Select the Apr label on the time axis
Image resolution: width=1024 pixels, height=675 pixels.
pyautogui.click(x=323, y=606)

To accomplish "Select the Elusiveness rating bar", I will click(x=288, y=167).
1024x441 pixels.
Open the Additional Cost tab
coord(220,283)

...

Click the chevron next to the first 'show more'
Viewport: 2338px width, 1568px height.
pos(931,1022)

▶ What this task involves:
If a line in the entries above contains "Select", report it.

▶ Written answer:
Select the Apr label on the time axis
To accomplish "Select the Elusiveness rating bar", I will click(x=288, y=167).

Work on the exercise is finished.